President Trump’s fintech order restarts Fed access debate, Ripple once again attracts attention
President Donald Trump’s latest fintech leadership has restarted a long-standing policy debate over who should have direct access to America’s core financial infrastructure.
As highlighted by RippleXity, center of order This is a review of the rules governing access to the Federal Reserve’s payment systems, such as Fedwire and FedNow. Currently, these rails are primarily limited to federally insured banks, and fintech and crypto companies must rely on partner banks to indirectly move funds through the system.
This Order does not remove these limitations. Instead, it is directing regulators, including the Federal Reserve, to reassess whether the frameworks built in the era of traditional banking still make sense in today’s financial system, defined by real-time payments, digital assets, and cross-border payments demands.
More importantly, this change in tone is especially important for a company like Ripple.
Digging deeper into Ripple’s Fed ambitions
Ripple has long focused on blockchain-based infrastructure for cross-border payments and settlements.
In 2025, one of the regulated institutions will apply for a master account with the Federal Reserve System, which, if approved, would give it direct access to the central bank’s payment rails without relying on an intermediary bank. This application remains under review and there is no indication that it will be approved.
Additionally, Ripple continues to feature in broader policy debates over whether the U.S. payments infrastructure is ready for the latest financial technology. parliamentary oversight Federal Reserve System Operational Readiness.
Why does the current development matter? Well, there’s more to it than meets the eye, as President Trump’s order doesn’t single out any particular company, but it does force regulators to formally reconsider long-standing boundaries between banks and nonbank financial innovators, lines that have remained largely unchanged for decades.
In this context, Ripple is often discussed as part of a broader infrastructure conversation. In theory, direct access to the Federal Reserve system could reduce settlement friction and improve the efficiency of cross-border payments. $XRP As a result, it acts as a potential liquidity bridging asset.

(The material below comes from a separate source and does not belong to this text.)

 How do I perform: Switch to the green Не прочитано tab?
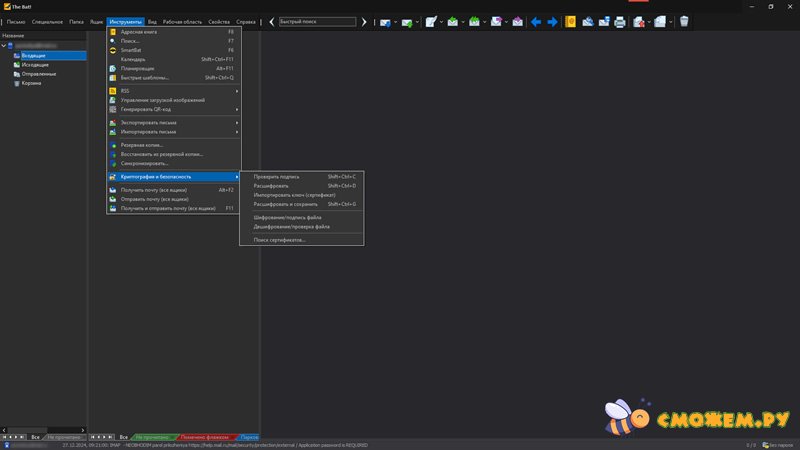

Additionally, momentum is building around broader crypto law, including how the proposed CLARITY Act fits into legal regulations. ideal $XRP stepping stone There is further industry expectation that regulatory definitions are evolving over time.
Ultimately, what is important now is not that the system changes, but that it is reviewed.
Will this lead to greater access for non-bank players like Ripple and its native token? $XRPor simply strengthen existing boundaries, will depend on how regulators balance innovation and financial stability in the coming years.